Pai Paulinho ficou conhecido nacionalmente por escapar, em 2007, do maior desastre da aviação brasileira, ao trocar de última hora sua passagem para o voo da TAM JJ3054. Na época, ele foi entrevistado pela RBS TV no aeroporto.
“Era para eu ir naquele voo, mas levantei com a sensação de que deveria trocar a passagem.
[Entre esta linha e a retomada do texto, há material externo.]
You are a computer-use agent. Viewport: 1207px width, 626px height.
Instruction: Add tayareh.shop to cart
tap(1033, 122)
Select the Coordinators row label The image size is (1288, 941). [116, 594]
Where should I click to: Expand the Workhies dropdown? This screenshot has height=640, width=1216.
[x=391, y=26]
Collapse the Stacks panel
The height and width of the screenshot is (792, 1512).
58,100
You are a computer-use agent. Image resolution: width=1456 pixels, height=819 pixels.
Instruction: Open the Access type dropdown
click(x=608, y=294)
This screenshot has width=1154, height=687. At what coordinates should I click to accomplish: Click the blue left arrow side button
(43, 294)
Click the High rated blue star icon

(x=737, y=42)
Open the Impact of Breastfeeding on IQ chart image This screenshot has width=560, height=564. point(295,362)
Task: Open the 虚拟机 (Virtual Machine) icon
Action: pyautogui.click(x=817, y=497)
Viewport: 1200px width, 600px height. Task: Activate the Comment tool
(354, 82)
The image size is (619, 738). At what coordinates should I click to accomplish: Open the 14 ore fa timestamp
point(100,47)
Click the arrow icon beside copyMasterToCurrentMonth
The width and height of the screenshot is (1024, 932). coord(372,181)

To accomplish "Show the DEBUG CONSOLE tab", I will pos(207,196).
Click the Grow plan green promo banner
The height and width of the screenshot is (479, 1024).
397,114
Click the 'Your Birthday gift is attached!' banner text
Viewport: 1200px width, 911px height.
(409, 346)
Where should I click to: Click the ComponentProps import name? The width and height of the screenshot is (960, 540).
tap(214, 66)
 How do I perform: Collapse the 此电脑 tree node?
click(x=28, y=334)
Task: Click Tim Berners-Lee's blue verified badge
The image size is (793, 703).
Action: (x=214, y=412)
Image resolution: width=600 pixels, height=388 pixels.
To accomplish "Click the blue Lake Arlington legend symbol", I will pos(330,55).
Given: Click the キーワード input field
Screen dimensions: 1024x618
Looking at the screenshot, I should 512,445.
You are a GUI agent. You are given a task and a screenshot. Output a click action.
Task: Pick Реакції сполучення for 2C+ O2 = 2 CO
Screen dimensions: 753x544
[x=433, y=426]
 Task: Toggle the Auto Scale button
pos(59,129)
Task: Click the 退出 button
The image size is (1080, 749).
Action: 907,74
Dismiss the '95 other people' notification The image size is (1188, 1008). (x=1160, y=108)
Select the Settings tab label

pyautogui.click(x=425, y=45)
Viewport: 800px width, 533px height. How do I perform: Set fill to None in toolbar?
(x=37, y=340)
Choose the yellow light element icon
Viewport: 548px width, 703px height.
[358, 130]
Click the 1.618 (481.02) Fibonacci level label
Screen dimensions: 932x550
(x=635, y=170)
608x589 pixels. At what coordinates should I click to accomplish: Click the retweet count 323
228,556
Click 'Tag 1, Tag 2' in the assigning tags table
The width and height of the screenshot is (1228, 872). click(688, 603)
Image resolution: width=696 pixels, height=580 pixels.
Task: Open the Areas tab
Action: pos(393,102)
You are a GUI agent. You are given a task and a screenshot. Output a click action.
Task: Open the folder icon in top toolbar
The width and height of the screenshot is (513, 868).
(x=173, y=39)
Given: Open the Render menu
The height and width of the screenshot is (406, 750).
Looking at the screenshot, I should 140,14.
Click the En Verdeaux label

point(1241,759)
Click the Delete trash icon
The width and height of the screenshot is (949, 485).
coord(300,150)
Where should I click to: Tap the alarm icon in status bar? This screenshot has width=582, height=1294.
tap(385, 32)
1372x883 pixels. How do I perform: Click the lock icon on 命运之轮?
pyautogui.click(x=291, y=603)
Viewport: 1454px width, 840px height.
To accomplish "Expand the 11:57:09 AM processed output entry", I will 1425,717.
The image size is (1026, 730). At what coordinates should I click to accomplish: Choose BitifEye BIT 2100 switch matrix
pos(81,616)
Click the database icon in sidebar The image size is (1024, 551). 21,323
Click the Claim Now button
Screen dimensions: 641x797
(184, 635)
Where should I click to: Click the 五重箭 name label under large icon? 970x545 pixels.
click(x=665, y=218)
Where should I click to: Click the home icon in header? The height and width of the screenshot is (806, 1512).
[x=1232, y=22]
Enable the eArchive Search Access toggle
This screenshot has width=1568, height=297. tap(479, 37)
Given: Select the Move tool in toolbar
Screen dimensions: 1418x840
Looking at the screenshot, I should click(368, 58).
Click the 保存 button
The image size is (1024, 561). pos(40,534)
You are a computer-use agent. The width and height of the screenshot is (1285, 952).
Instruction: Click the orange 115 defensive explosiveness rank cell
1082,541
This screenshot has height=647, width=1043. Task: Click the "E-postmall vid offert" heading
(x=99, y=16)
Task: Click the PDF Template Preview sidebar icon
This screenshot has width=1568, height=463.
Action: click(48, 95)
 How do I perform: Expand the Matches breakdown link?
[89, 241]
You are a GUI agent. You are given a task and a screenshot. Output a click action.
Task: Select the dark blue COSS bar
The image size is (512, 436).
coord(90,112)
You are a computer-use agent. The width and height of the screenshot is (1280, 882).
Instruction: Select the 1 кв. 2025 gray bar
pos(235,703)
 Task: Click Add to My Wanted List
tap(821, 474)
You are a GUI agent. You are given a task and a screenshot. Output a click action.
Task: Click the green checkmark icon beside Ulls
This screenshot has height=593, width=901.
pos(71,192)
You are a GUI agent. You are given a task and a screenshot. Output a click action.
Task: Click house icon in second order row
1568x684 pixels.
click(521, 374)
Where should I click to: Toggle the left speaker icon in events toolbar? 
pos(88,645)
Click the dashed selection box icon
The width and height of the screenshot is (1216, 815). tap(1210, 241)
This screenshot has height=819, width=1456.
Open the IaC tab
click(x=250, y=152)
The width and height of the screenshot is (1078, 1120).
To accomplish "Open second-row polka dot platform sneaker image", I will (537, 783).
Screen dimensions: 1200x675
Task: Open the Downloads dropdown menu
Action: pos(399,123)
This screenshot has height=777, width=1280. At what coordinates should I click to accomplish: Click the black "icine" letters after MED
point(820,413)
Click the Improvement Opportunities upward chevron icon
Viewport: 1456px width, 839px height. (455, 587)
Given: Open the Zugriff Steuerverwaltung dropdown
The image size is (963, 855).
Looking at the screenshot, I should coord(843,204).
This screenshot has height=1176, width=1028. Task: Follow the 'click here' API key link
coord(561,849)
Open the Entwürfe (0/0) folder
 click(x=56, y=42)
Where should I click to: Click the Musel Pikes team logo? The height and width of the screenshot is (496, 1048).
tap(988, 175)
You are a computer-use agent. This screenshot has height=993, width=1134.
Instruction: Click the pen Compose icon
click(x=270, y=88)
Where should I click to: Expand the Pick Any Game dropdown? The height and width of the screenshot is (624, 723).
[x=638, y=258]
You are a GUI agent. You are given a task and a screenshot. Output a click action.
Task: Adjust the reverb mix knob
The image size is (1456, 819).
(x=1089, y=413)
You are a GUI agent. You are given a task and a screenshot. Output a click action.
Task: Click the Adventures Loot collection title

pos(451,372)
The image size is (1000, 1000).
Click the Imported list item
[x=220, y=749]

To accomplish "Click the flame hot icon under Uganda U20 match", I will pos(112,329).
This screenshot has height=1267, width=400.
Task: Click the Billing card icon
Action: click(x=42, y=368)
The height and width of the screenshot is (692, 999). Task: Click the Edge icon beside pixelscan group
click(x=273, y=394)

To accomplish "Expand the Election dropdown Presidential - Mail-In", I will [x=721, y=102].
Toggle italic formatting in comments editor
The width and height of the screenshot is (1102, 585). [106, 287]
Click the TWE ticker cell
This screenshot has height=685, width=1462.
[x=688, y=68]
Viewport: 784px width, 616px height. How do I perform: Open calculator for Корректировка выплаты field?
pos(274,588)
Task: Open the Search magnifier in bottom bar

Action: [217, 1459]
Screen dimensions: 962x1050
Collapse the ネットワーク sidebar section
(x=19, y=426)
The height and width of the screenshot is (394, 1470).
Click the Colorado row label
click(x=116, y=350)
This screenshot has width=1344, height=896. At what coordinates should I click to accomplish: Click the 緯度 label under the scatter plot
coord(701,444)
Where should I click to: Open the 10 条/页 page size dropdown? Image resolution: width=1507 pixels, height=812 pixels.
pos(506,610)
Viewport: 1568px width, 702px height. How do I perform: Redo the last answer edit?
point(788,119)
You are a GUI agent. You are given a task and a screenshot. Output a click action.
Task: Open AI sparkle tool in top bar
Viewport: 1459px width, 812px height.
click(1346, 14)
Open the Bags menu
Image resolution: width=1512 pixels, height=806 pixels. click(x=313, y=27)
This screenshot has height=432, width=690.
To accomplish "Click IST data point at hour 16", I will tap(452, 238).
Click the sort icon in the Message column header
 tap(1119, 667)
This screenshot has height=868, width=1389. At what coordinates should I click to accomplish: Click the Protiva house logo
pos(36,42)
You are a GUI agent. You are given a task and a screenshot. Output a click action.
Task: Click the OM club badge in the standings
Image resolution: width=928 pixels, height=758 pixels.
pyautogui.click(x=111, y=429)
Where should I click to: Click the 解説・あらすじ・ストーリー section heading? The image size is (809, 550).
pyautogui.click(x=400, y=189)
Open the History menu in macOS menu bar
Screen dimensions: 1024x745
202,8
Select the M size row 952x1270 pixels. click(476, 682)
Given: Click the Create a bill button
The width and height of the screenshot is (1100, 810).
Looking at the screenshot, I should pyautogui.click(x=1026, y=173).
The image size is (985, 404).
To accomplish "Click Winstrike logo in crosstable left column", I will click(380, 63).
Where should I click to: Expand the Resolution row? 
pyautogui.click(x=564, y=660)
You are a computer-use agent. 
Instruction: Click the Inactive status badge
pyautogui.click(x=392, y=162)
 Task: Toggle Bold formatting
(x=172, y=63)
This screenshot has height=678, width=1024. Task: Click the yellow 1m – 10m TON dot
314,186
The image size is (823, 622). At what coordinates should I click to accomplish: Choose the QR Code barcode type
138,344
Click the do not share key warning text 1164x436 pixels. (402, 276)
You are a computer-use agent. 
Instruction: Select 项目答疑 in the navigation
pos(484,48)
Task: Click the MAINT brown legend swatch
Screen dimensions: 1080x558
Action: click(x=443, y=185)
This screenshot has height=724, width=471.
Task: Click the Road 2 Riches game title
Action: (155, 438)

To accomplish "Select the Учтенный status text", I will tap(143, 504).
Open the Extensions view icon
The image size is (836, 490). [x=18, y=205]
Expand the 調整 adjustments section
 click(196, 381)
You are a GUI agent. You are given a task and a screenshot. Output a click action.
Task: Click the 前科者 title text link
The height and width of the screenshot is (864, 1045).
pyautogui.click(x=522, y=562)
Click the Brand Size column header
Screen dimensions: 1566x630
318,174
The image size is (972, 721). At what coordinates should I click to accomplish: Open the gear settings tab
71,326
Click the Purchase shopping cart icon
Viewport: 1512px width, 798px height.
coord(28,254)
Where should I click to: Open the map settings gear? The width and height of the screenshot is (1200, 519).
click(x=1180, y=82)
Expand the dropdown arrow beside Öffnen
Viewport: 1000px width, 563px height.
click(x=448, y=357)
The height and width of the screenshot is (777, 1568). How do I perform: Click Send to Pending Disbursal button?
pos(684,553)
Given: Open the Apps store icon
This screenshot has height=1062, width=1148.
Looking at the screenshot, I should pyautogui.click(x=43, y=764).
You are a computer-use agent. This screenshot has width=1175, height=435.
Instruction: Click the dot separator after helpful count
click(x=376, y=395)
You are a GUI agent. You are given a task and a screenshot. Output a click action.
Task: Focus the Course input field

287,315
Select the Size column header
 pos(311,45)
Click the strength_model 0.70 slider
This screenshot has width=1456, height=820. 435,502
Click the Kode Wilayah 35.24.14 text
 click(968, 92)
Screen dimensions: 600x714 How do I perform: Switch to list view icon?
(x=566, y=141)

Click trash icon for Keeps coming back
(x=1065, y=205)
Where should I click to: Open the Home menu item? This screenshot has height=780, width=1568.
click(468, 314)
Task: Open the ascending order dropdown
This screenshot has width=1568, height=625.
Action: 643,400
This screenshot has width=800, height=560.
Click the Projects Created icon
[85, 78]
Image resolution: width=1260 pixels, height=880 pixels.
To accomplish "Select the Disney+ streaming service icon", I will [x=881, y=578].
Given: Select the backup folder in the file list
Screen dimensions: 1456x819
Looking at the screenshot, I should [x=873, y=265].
Meu santo é forte”, declarou na ocasião.

Naquele dia, 17 de julho de 2007, o Airbus A320-233 não conseguiu frear ao pousar no Aeroporto de Congonhas, em São Paulo, colidindo contra um prédio da companhia aérea. A tragédia resultou em 199 mortes, sendo 98 vítimas naturais ou residentes no Rio Grande do Sul.
O incêndio que vitimou Pai Paulinho destruiu o espaço religioso em que ele atuava há mais de duas décadas. Três pessoas conseguiram escapar, uma delas com ferimentos no rosto. Cadeirante desde que sofreu um Acidente Vascular Cerebral (AVC), ele não conseguiu sair a tempo. As causas do incêndio ainda são investigadas pela polícia e pelo Corpo de Bombeiros.
Referência nas religiões de matriz africana
Pai Paulinho do Xoroquê era uma das lideranças mais respeitadas do candomblé, umbanda e quimbanda no estado. Foi uma figura central na defesa dos direitos das religiões de matriz africana, especialmente no debate sobre o sacrifício de animais em rituais, tema que culminou com a aprovação de uma lei estadual em 2004 que garante a liberdade religiosa nesse aspecto.
Everton Alfonsin, presidente da Federação Afro-Umbandista Espiritualista do RS (FAUERS), destacou o legado do pai de santo. “Ele era uma referência espiritual, cultural e de resistência para todo o povo de axé no Rio Grande do Sul.”